Siyabonga, wounded but unyielding, dragged himself forward. His body scraped against the rough concrete floor, his good arm reaching out toward Ishaan. "Doc..." he rasped, his voice barely audible over the chaos. "Don't let fear win. Don't let them win."

"Come get the keys and free him. You might have a chance to surviv…"** The words were cut short by the sharp crack of a gunshot. His body jerked, then crumpled, lifeless. Blood pooled beneath him, a silent testament to the chaos unraveling around us.

Doctor Ishaan sat frozen, her arms wrapped tightly around her knees, her heart shielded by trembling hands. She didn't move, didn't flinch. She looked like a street rat caught in the merciless grip of winter, her spirit shattered by a cold so cruel it could break the strongest of souls.

Gunfire raged on. A soldier stood his ground, firing back with grim determination, but three of his comrades had already fallen. The air was thick with the acrid stench of gunpowder, and the red streaks of tracer rounds crisscrossed the room like deadly ribbons of light.

"Doc!" I screamed, my voice raw and desperate. "Doc Ishaan, you cowardly bastard!" The words tore from my throat, cutting through the chaos. For a moment, her head lifted, her eyes wide and hollow.

"Hurry!" I bellowed, my voice a lifeline. "Get the keys from Sargent Siyabonga and free me if you want to survive!"

"Get the damn keys and unshackle me!" I roared, my voice cutting through the chaos like a blade. She flinched, trembling where she sat, her fragile frame a stark contrast to the savagery surrounding us. I couldn't help but wonder—why had she chosen this path?

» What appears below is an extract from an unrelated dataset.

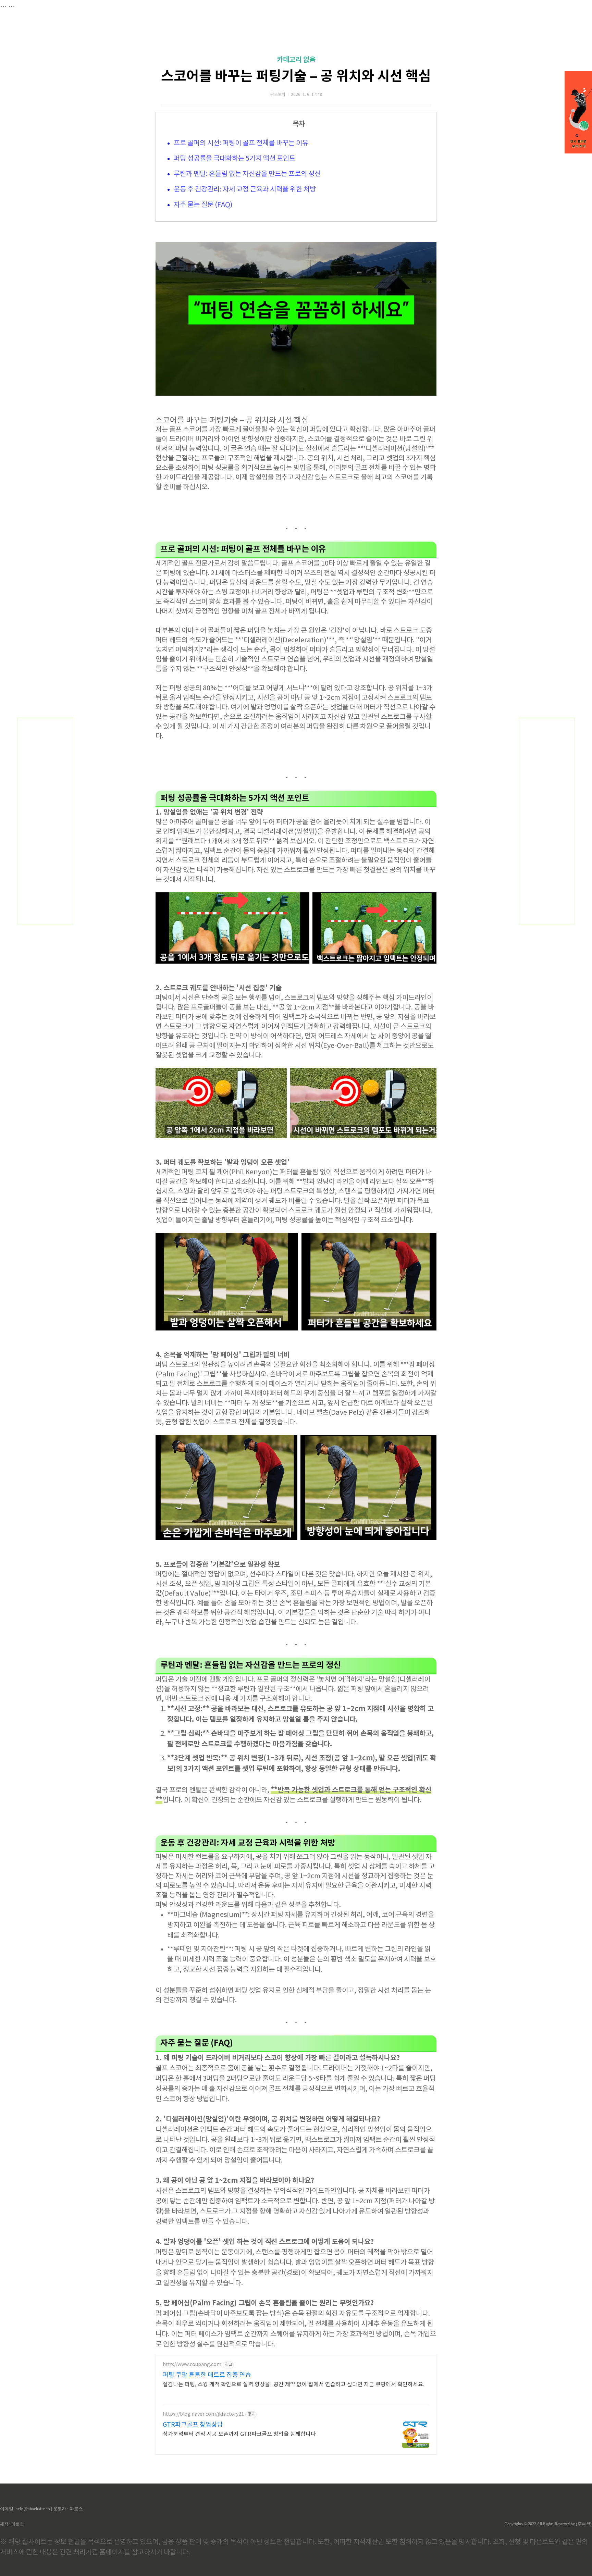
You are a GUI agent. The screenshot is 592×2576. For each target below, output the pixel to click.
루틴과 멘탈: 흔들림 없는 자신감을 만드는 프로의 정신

Why step into a world of the condemned, the untamable? A delicate flower, misplaced among thorns.

"Hurry!" I barked again, the word laced with desperation. Finally, she moved. Crawling on her hands and knees, each gunshot jolted her as though the bullets had already found her. Her fear was palpable, a living, breathing thing. Yet somehow, she reached the keys, her trembling fingers closing around them.

She stumbled toward me, her face pale, her breath ragged. Just as she reached my side, a voice rang out—a voice I knew all too well.

"Contratino...!" The sound of my name sent a chill down my spine. "You've been such a bad boy lately."

My heart sank. I didn't need to turn to know who it was. The odds of survival, already slim, now felt impossibly distant. The air seemed to thicken, the chaos around me fading into a dull roar as the weight of that voice settled over me.